For over 150 years, scientists have been exploring the role that protein plays in human anatomy and physiology. In the realm of sport and exercise nutrition, there is no topic that has received more attention or heated debate then protein (Antonio, 2007). It was first hypothesized in the mid 1800s by a man named Von Leibig that protein was the main source of fuel for muscular contractions (Von Leibig, 1842). However, this was later disproved in 1925; which lead most scientists to believe that protein needs were not affected by exercise (Cathcart, 1925). Shockingly, it has only been in the last 40 years that research has come to a middle ground in terms of protein as a source of energy. In general, protein is not a major fuel source for muscular contractions, but in certain circumstances protein and/or amino acids can play an important role in muscle metabolism and exercise performance (Antonio, 2007).


Essentials of protein
Protein, fat, and carbohydrates make up the “big three” (macronutrients) (Powers, 2007; Tortora, 2009; Antonio, 2007). Of these three, only fat and protein are essential nutrients (Powers, 2007; Tortora, 2009; Antonio, 2007).  Protein and carbohydrates are similar in the fact that they both have an energy density of four Kcals per gram (Powers, 2007; Tortora, 2009; Antonio, 2007). However, protein differs from carbohydrates and fats by the nitrogen atoms. The nitrogen atoms in protein are what give the name amino (nitrogen containing) to the amino acids (Powers, 2007; Tortora, 2009; Antonio, 2007). Protein contains the nine essential amino acids (Powers, 2007). Without these amino acids, the body cannot synthesize all the proteins needed for tissues, enzymes, and hormones (Powers, 2007; Tom, 2009). The body synthesizes the various proteins through numerous combinations of amino acids linked together by peptide bonds (Powers, 2007; Tortora, 2009; Antonio, 2007).

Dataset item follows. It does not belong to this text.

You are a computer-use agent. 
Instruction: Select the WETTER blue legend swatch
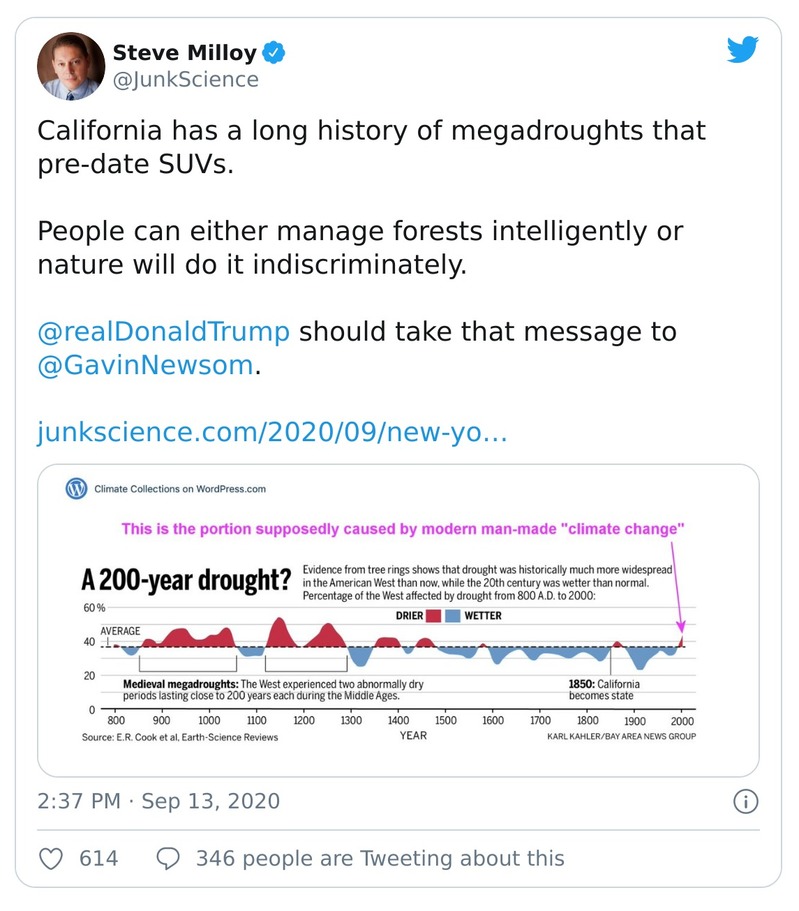tap(452, 616)
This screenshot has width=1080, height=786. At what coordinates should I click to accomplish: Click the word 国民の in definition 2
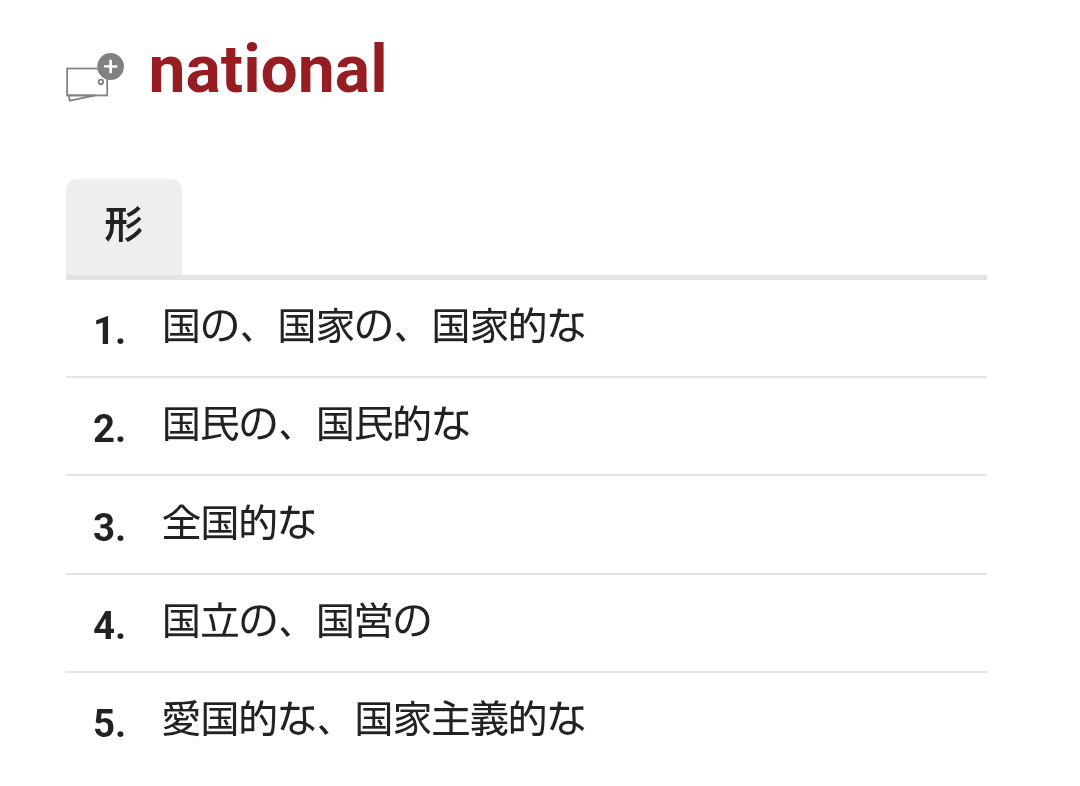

In general, the body’s proteins are polypeptides that contain over 100 amino acids linked together (Antonio, 2007).
Amino Acids

Essential
  • Histidine
  • Isoleucine*
  • Leusine*
  • Lysine
  • Methionine
  • Phenylalanine
  • Threonine
  • Tryptophan
  • Valine*


Nonessential
  • Alanine
  • Arginine†
  • Asparagine
  • Aspartic acid
  • Cysteine†
  • Glutamic acid
  • Glutamine†
  • Glycine†
  • Proline†
  • Serine
  • Tyrosine†


*Branched chain amino acid
†Conditionally essential amino acid



A good illustration to understand the difference between essential and non essential macrontruients is to illustrate two islands with people stranded on each. On the first island, there is only carbohydrates, while on the second there are only fats and protein (this is impossible of course, but humor me for the sake of the illustration). In the first few days, people on both islands are feeling alright. This indicates they have no problems. However, if we came back to the islands a month or two later, the people on the carbohydrate only island would all be dead, and the people on the protein and fat only island would be fine, perhaps sluggish and tired.

Protein digestion
The process of protein digestion begins in the stomach. In the stomach, the proenzyme pepsinogen is converted into pepsin by hydrochloric acid (Tortora, 2009; Antonio, 2007). Pepsin works to fragment protein into smaller peptides and free amino acids by cleaving the peptide bonds that link amino acids together (Tortora, 2009; Antonio, 2007). Following the digestion in the stomach, the gastric juices enter into the small intestine where the pancreatic juices (trypsin, chrymotrypsin, carboxypeptidase, and elastase) and the brushborder itself (aminopeptidases, intracellular peptidases) complete the cleavage of the peptide bonds to produce absorbable amino acids (Tortora, 2009; Antonio, 2007). The absorbable amino acids are then absorbed from the lumen of the small intestine into the blood by either cotransporter or facilitated diffusion (Tortora, 2009; Antonio, 2007). The protein that is not absorbed is converted mostly to methane (Tortora, 2009; Antonio, 2007). Thus, further research has not found a maximum amount of protein that can be absorbed in a meal (Tortora, 2009; Antonio, 2007). However, the scientific community generally agrees that humans are capable of absorbing approximately 95% of animal protein and 85% of plant protein (Young, 1994).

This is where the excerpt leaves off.